Experiencing a home water leak is a stressful event. While many people envision a dramatic scene with burst pipes and a foot of water in the basement, a real leak is often much more subtle and insidious.
If you’re concerned about water leaking in your home, here are the signs to watch for and what to do next.
Know the Signs of a Leak
First, learn the signs of a water leak. Many water leaks are undetectable to the naked eye, as your pipes are in the walls, floors and ceilings of your home. Rather than finding a big puddle of water, you’re more likely to first notice discoloration or a foul odor.
One of the most telling signs of a leak is ceiling or wall discoloration. You may also notice paint or wallpaper bubbling or a spongy sensation when you touch the wall. These are all signs of a small but severe water leak.

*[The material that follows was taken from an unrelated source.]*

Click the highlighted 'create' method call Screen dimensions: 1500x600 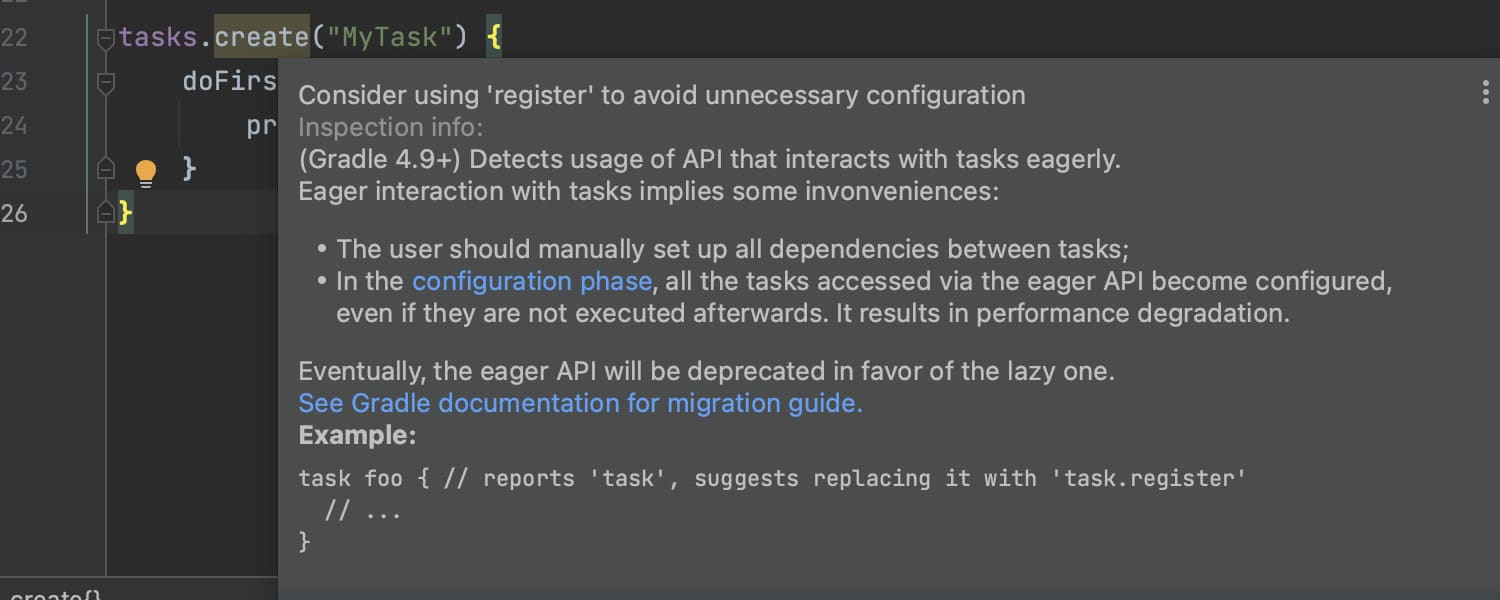click(x=261, y=38)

Alternatively, you might hear dripping sounds in the wall or notice a mildew smell. Other signs that something is amiss could be a new green patch of grass in your yard, or a spiking water bill for no apparent reason.
Turn Off the Main Water Supply
When you notice the signs of a water leak, even if you haven’t found the cause, your first step is to turn off the main water supply to the house. This step is especially important if you have a significant, noticeable leak.
If you’re in an apartment or rental where you don’t have access to the main water supply, call your landlord or superintendent right away.
Look for Hazards
Next, be mindful of hazards. If you have water on the floor or walls, look for signs of interaction with your electrical system. If an outlet or electronic device is sitting in water, do not go in the room. Instead, turn off the power supply if possible and ensure everyone stays out until an electrician and plumber can take a look.
If you’re able to move things that could be damaged by the water, try to do so to prevent further expenses.
Call a Plumber
Call a plumber as soon as you notice a potential leak. According to I Need The Plumber & Air Conditioning leak repair in Port St. Lucie, it’s best to have someone else handle shutting off the water and power while you do this. If you’re alone, consider putting the phone on speaker while you get everything secured.
Many plumbers offer an emergency repair service. If they don’t, ask what steps you should take in the meantime.
Document the Damage
Before you clean everything up, snap some pictures of the damage. If you can photograph the source of the leak, that’s also helpful. These photos will help you communicate with the plumber and keep accurate records should you need to file an insurance claim.
Renters should also follow these steps to prevent issues getting their security deposit back.
Clean and Dry Everything
Once everything is documented and it’s safe to enter the space, get everything cleaned and dried up. Pay close attention to the floor, using towels as needed. Water can be particularly damaging to laminate and click-tile and could leak through to the floor below.
Open windows to help with airflow, and turn on fans and a dehumidifier if you can.
Clarify Your Insurance
If you have a small leak that does minimal damage, it’s likely not worth the effort of putting everything through insurance. However, if you experience a dramatic burst pipe and flood, or the leak goes undetected for a while, you may want to file a claim.
Most basic home insurance policies don’t include flood and water damage coverage — that’s an extra add-on. It’s important to take a closer look at your policy and determine whether you have the coverage you need.
Checking your insurance policy and knowing the signs of a water leak are the first steps in preventing costly damage and destruction. Remember to prioritize safety and call an expert as soon as possible when a leak occurs.